Teaching Philosophy

                I choose to teach in a variety of ways to help facilitate the many different types of learning that my students may have.  I believe that I am a tool to help children reach their highest potential, and will therefore do everything in my power to help my students succeed.  Not only do I want to help children, but I feel that they have a sense of love, acceptance, and a curiosity that can push them to be whoever they choose, and I can learn from each of them.  It is important that as a teacher, I constantly care for each of my students and express the love that I have for them.  Children in third grade often thrive on love and enthusiasm, and as a teacher, I must provide that.  It is also important as a teacher that I continue to learn throughout my life, changing and growing my ideas, philosophies, and techniques, adapting to new situations and a variety of students. 

                I have come to realize that an important aspect of the classroom is, in fact, the parents and community.  I have yet to meet a parent who does not want their child to do well.  By inviting and encouraging parents to come into the classroom, I not only allow parents opportunities to take part in their student’s learning, but I allow myself an opportunity to learn from comments and suggestions that these parents might have.  It is also important to realize that as a teacher, both my students and their parents will come from very diverse backgrounds.  I feel that by incorporating community into the classroom through service projects, community garden, field trips, parent teacher nights, and so on, I will be taking parts of my student’s lives outside of class and bring them into the classroom to allow students and myself to become more familiar and aware of whom we truly are. 

               It is important to address the fact that community should also be involved in what the district and state decides to teach these students and surround them with each day.  I, therefore, also become an activist in the community.  Being an activist or ally means that I help make parents and community aware of laws, what happens in schools and classrooms, and will also be available to translate for Spanish speaking parents, have parent tutor nights to help families become engaged and understand material being taught to their children.  Allowing families the opportunity to become involved in all parts of the education system is powerful thing I can do for my students and their parents, and I feel it will only help my students more.  I encourage diversity in my classroom.  My students not only learn of their culture and ethnicity, but of the cultures and ethnicities of their fellow students.  I also support conversations about differences in my classroom, having courageous conversations on a continual basis, to help my students understand that we are all different and different is good (Singleton, 2008, p. 19).  Children at this age are often so accepting and caring toward others, and that is an important quality to draw out during this time.  The atmosphere of my classroom is one where we not only accept others, but we choose to learn from them, incorporating parts of each other into our knowledge. 

               I believe in the progressivism or constructivism philosophy of education (Woolfolk, 2010, p. 310).  This means that I feel my students learn best with a hands on approach, constructing their own knowledge using authentic tasks.  It is important to help my students relate what they are learning to what they know.
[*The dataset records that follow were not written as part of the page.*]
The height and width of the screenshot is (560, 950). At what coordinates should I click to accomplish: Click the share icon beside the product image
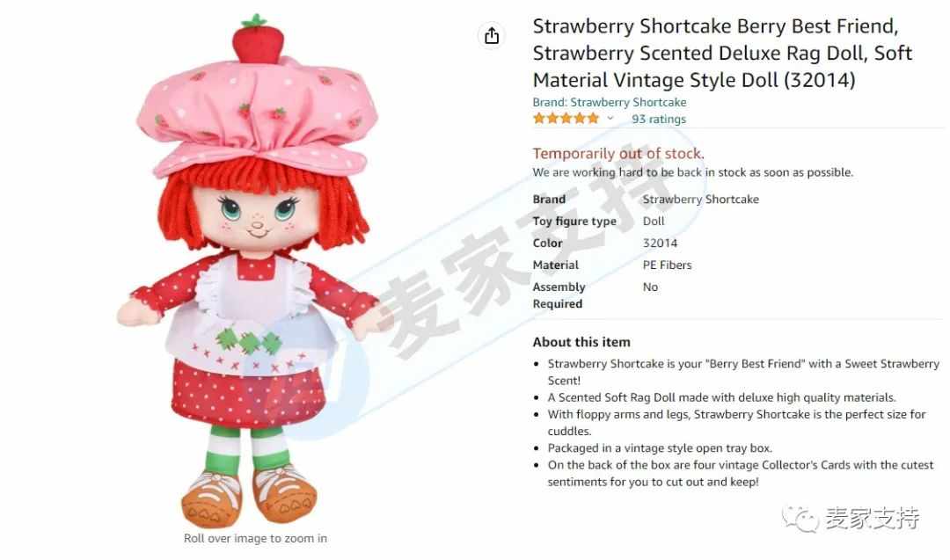[x=492, y=36]
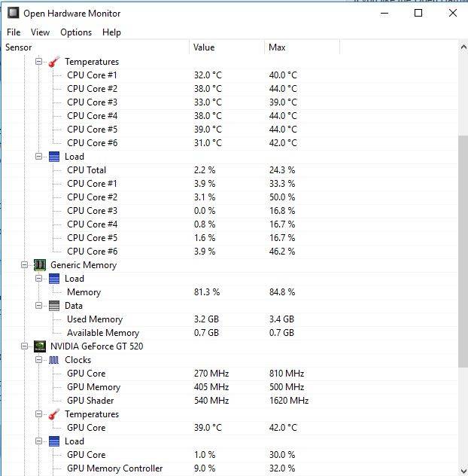Image resolution: width=468 pixels, height=476 pixels.
Task: Sort by the Value column header
Action: click(226, 47)
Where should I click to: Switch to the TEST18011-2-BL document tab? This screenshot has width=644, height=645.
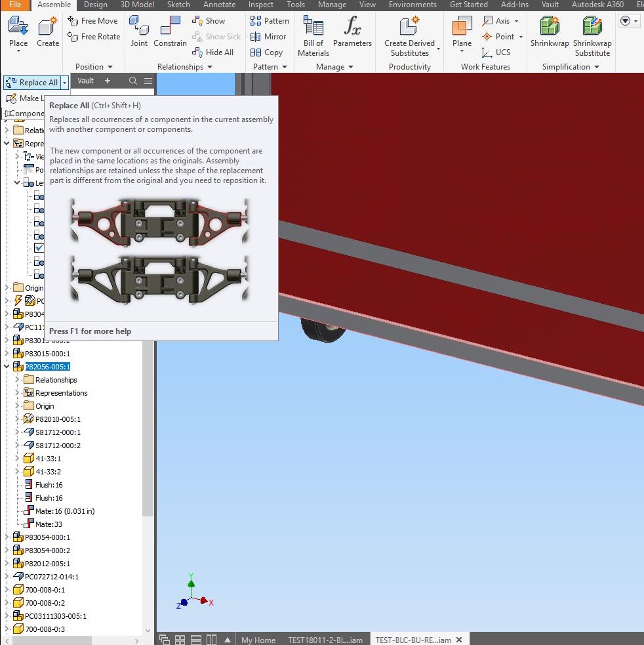[326, 640]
As Piaget explains, third grade is the time when it becomes very important for children to use on hands thinking.  This is a time when children begin to realize that elements can be changed and still conserve many of their original characteristics (Woolfolk, 2010, p. 35).  This is a pertinent time when students must explore for themselves the way things work to have a true understanding of what it means.  I often use group work in my classrooms to take my students from their zone of proximal development, through scaffolding off of each other and myself, to gain true mastery of knowledge and skills (Woolfolk, 2010, p. 18). Group work is also great way to promote inclusion in the class, allowing students to help each other in areas where it is necessary. 
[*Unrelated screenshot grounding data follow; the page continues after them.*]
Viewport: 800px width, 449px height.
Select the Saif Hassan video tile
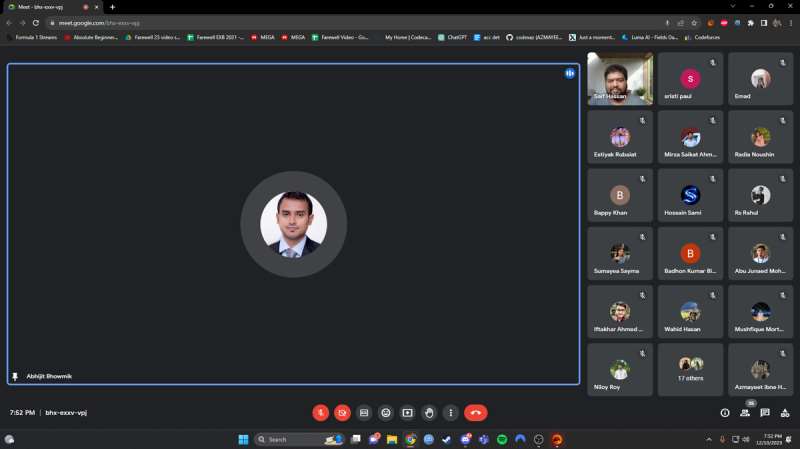pos(620,79)
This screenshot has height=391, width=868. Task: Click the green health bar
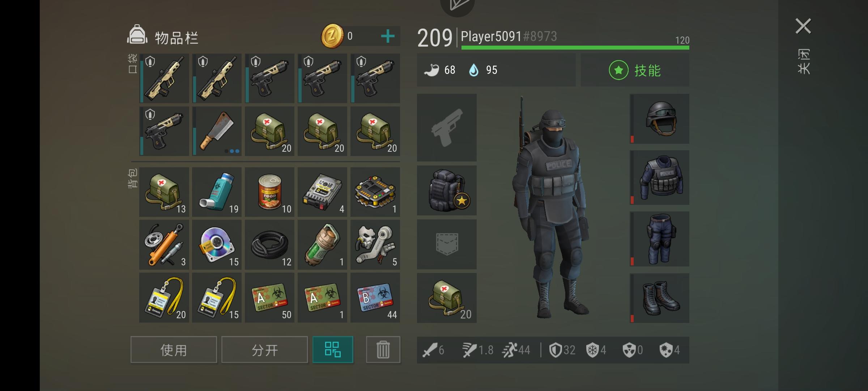click(575, 48)
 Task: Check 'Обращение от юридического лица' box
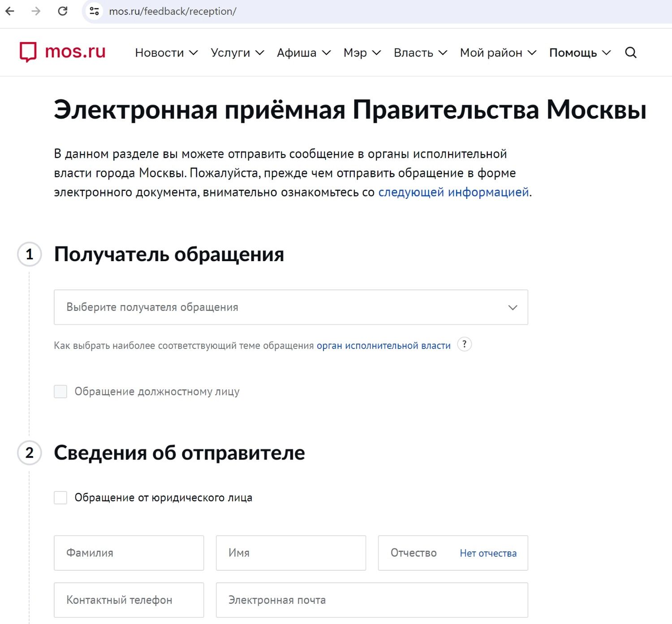[x=60, y=498]
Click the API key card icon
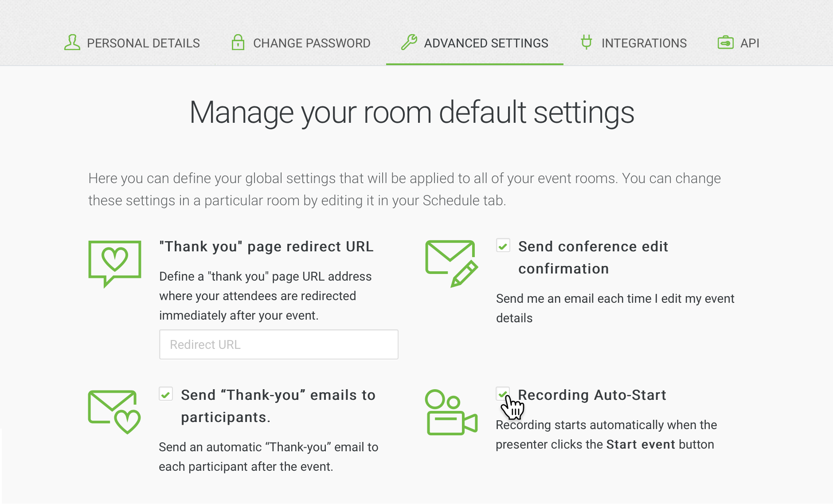Screen dimensions: 833x504 coord(725,43)
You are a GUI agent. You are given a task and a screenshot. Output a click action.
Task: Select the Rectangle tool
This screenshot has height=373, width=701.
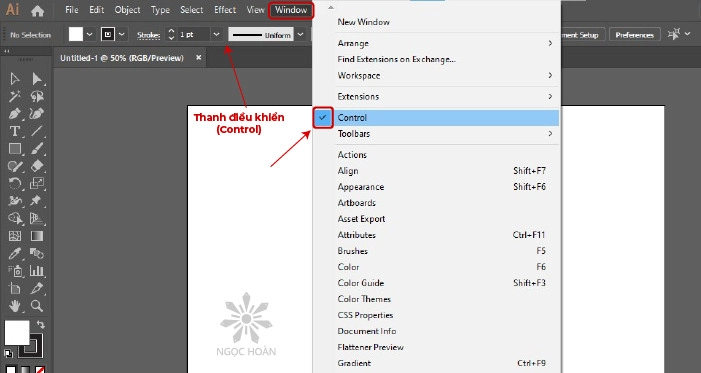point(15,148)
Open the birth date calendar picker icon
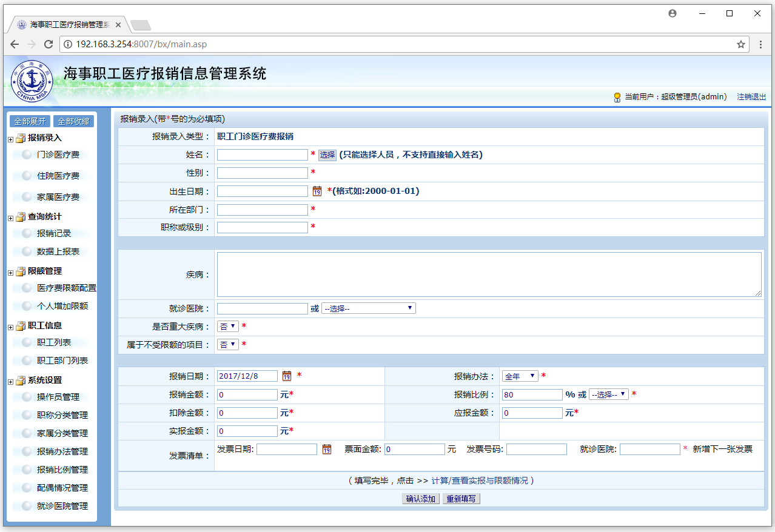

               I feel that my classroom is place where all students should be given the best education possible.  I support a fully inclusive classroom, and often invite the support of other general education and special education teachers into the class in an effort to help each student learn, grow, and understand other’s needs, as each one of them will have needs that must be met.  Technology can be one of the most useful tools to use when trying to integrate inclusion.  When I speak of inclusion, I mean including all students, even those with special needs.  By using technology such as computers, smart boards, and microphones, I have come up with an entirely new way for so many students who struggle with things like writing and hearing to use their skills and knowledge in ways that may not have previously been possible. 
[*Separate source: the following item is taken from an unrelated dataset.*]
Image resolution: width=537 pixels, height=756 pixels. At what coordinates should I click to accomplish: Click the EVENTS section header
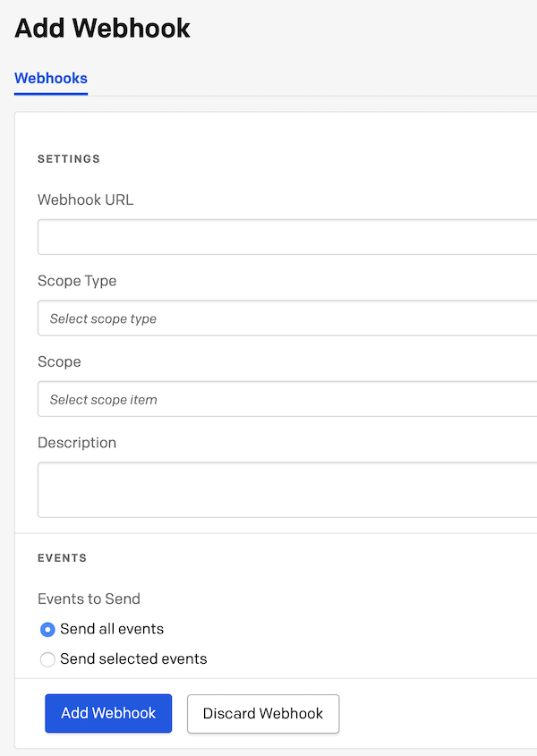(62, 557)
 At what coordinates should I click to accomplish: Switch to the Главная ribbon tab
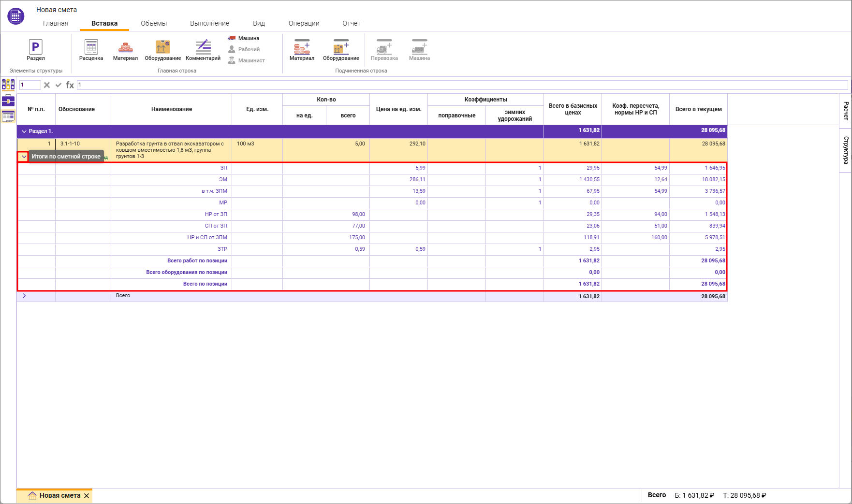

               I will also use technology for every student, allowing them time to become familiar with computers, and creating assignments that they may use technology with.   I have created a classroom website made for both parents and students to update them on current assignments, announcements, supplies, and links that may be useful in my class.  As it is always important, I will continue to create each lesson plan and assignment keeping the core curriculum in mind.  I will use resources such as UEN.org, my colleagues, and other resources online and through the school to assure myself that I am meeting needs that need to be met.  It is also important for me to explore for new ways to adapt lessons, finding new resources and ways of teaching that will help them multiple intelligences and learners in my class.

               To ensure that my students are learning, it is necessary that I also continually assess my students on what is being taught.  I think that a great way to assess my students is through class discussions.  This is a type of formative assessment that helps me know what students are picking up on and what needs to be covered in more depth.  Other great formative assessments are things such as goals, learning centers and reading groups.  I can then assess students through individual and group projects, and tests that require them to integrate application, analysis, synthesis, and evaluation according to Bloom’s Taxonomy (“Pearson Custom,” 2008, p. 113).  One thing that is important when using summative assessment in the way of projects and portfolios is to make sure I give my students guidelines to follow so that they are aware of what I expect them to have learned and demonstrate.  I can do this by giving them checklists and rubrics, which will be given to each student in person, and will also be available on the classroom website to reference back to. 

Works Cited

Pearson Custom Education. (2008). Educational Psychology 3140: Using Technology in Diverse Classrooms. Boston Massachusetts: Pearson Publishing Company.

Singleton, G.E., & Hays, C. (2008). Beginning Courageous Conversations about Race. In M. Pollock (ED.), Everyday Antiracism: Getting Real About Race In School, (p. 18-23). New York: The New York Press.

Woolfolk, A. (2010).Educational Psychology (11th ed.). New York: Pearson Education.